An excellent example is the behavioral health forums for veterans that will be held throughout state in the coming weeks — from Astoria to Baker City, from Portland to Pendleton and towns in-between. The Oregon Health Authority and the Oregon Department of Veterans Affairs are to be commended for soliciting ideas from thousands of veterans and then launching the community forums, including in Astoria on Aug. 20.
We need to move as quickly as possible to take advantage of the funding that will be coming through the Oregon Student Success Act for behavioral health programs in our local schools. Students and legislators agreed that youth want and need much greater access to behavioral health services, including school counselors and therapists. Innovative models for providing those services, and for overcoming bullying and related destructive behaviors, exist around the state. We must seek out and build on those good ideas.
We must honor our rural culture and frontier heritage while helping people become better at handling handle disagreements instead of resorting to violence. Families, churches, schools and civic leaders all have a role in teaching and embracing such lessons instead of looking the other way. And we also must spread the word about programs that help people safely escape abusive households.

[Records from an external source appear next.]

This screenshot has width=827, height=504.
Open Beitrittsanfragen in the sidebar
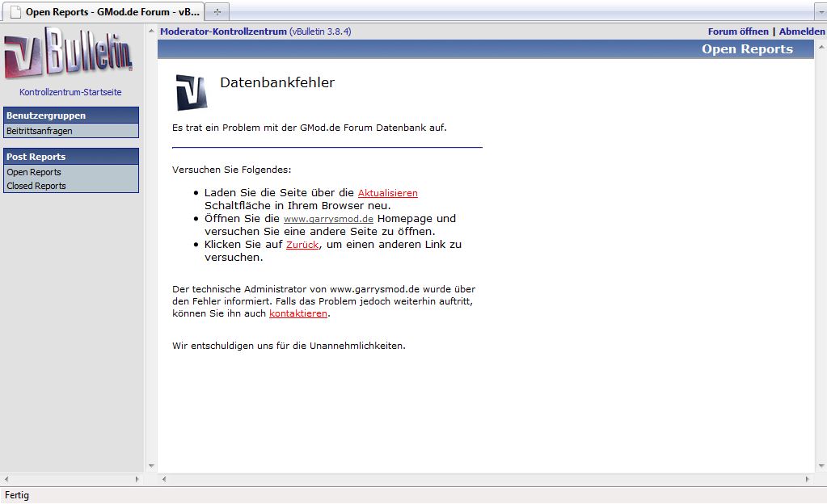40,131
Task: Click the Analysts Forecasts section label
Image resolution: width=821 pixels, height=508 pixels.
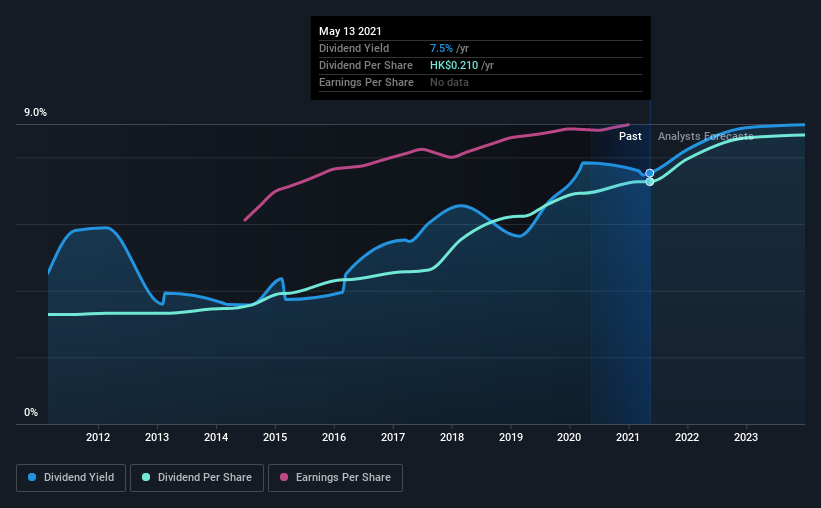Action: [x=705, y=136]
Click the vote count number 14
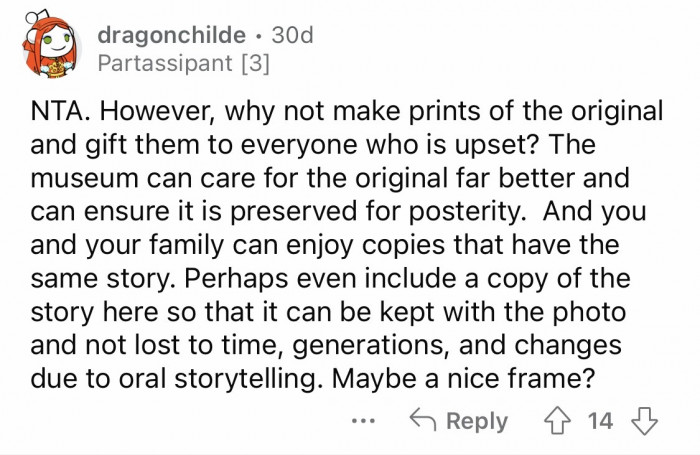Image resolution: width=700 pixels, height=455 pixels. tap(600, 421)
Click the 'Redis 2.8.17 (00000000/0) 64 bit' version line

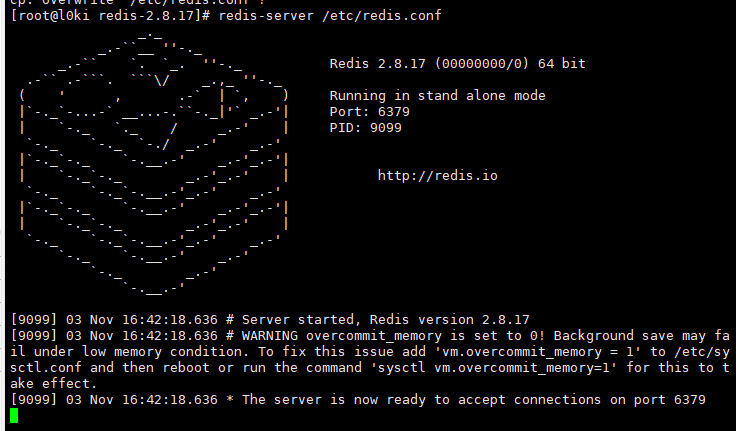pos(457,64)
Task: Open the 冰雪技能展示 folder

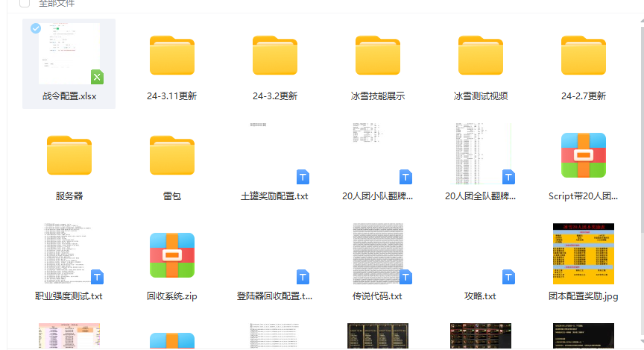Action: [377, 56]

Without falling victim to fear amid the news coverage of mass shootings, we need practical training in dealing with security issues and whom to alert when we have concerns.
We must take all these steps not because national and state politicians say so, but because these are steps that make sense for our community. As neighbors, we must be willing to talk rationally with one another about violence, about firearms and about building a safer, healthier community.